#### Исходный текст

========================================================================

Если Наполеон видит теплоту, доброту – пока он опыта не наберет – он сначала всем верит, думает, что они хорошие. Если ему говорят: «Ты – супер, ты классный, как у тебя все здорово получает­ся!» – тебя купили. Человек первоначально у Наполеона хороший. На­полеон в отношениях с людьми учится только на своих собственных ошибках, а подсказывать, кто плохой – кто хороший, ему нельзя, он не верит. Если ему сказать: «Послушай, посмотри, это не так!» Если со­стояние от человека осталось, оно дает память – Наполеон помнит, кто хороший, кто плохой.

Ребенка надо ставить на собственные ноги, чтобы он шишек на­бил сам, и ему надо говорить: «Сам, сам, сам!», и давать больше ответственно­сти! Чтобы за все он отвечал сам – у него включается ответствен­ность перед самим собой. «Я свободный человек, я могу распоря­жаться так, как я хочу».

Если ребенка надо наказать – битьем не добьешься ничего. Если родители уважаемые, там без наказания сдохнешь. Если я маму не уважала, мне ее наказания по фигу были. Я папу любила и уважала, мне достаточно было такого вот взгляда с укоризной, я подхожу сра­зу к папе: «Пап, что не так-то?» Папа всегда смеялся надо мной с лю­бовью. Я мальчишку избила во дворе, папу в школу вызывают, а он хо­дит и смеется, говорит: «Хорошо, что хоть глаза не вышибла. Полег­че, полегче, а то всех перекалечишь». Он же не сказал, когда вышел из школы: «Какая ты! Как ты могла…»

Наполеон должен быть хорошим, что бы он ни сделал. Что­бы можно было прийти домой всегда, что бы он ни натворил. Чтобы тебя не унижали. Этот ребенок идеальным быть не может, хулиган­ства полно. Часто на боку дыру вертит.

Такой ребенок может издеваться над тем, кто ему не понравится.

Многие взрослые не выдерживают дерзкий взгляд Наполеона – мы же наглые. Взгляд волчонка, дерзкий взгляд. И руки-то у взрослых начинают тянуться: «Ты че тут – волчо­нок!» Такой взгляд может быть и на родителей. Этот взгляд заводит взрослых. А взгляд говорит: «Вот он какой я!» Взгляд либо гово­рит: «Это моя территория – это ваша территория! Не ходите сюда!» Хорошо, если родители это понимают. Лезть к нему совершенно бесполез­но, иначе начнется скандал.

Часто у Наполеона на столе бардак, в столе бардак – до тех пор, пока мне не захотелось это все, вдруг, привести в порядок. Мама иногда гундосит: «Убери со стола», – я сдохну, не буду убирать. Дух противоречия настолько силен, что иногда даже не знаю, на что спо­собна, чтобы только по-моему было.

========================================================================

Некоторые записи
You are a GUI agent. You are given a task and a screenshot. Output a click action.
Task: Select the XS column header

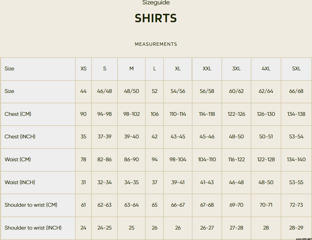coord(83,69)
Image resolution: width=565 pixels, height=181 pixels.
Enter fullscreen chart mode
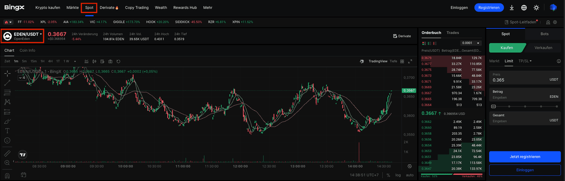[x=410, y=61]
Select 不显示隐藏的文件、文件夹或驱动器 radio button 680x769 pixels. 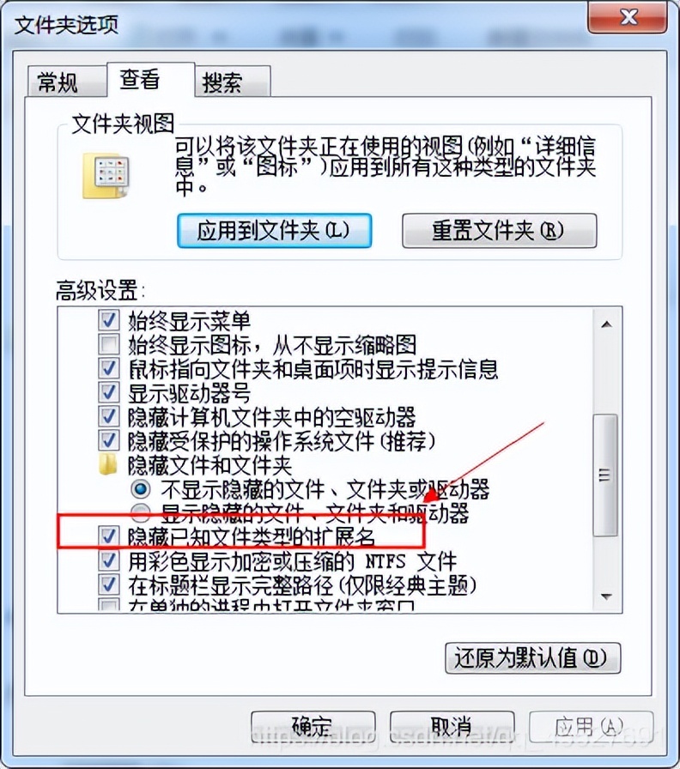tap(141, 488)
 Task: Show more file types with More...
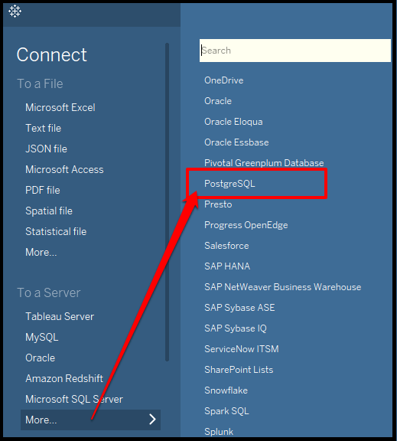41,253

========================================================================

#### Список заданий
1/ Как, согласно исходному тексту, вел себя папа, когда его вызвали в школу?
2/ Перепишите записи от их начала до строки с «[x=410, y=61]» включительно, сохранив все запросы, но увеличьте на 24 каждое число в координатах ответов. Картинки в ответ не включайте.

#### Результаты упражнения
1/ Он ходил и смеялся.

2/
You are a GUI agent. You are given a task and a screenshot. Output a click action.
Task: Select the XS column header

coord(107,93)
Image resolution: width=565 pixels, height=181 pixels.
Enter fullscreen chart mode
[x=434, y=85]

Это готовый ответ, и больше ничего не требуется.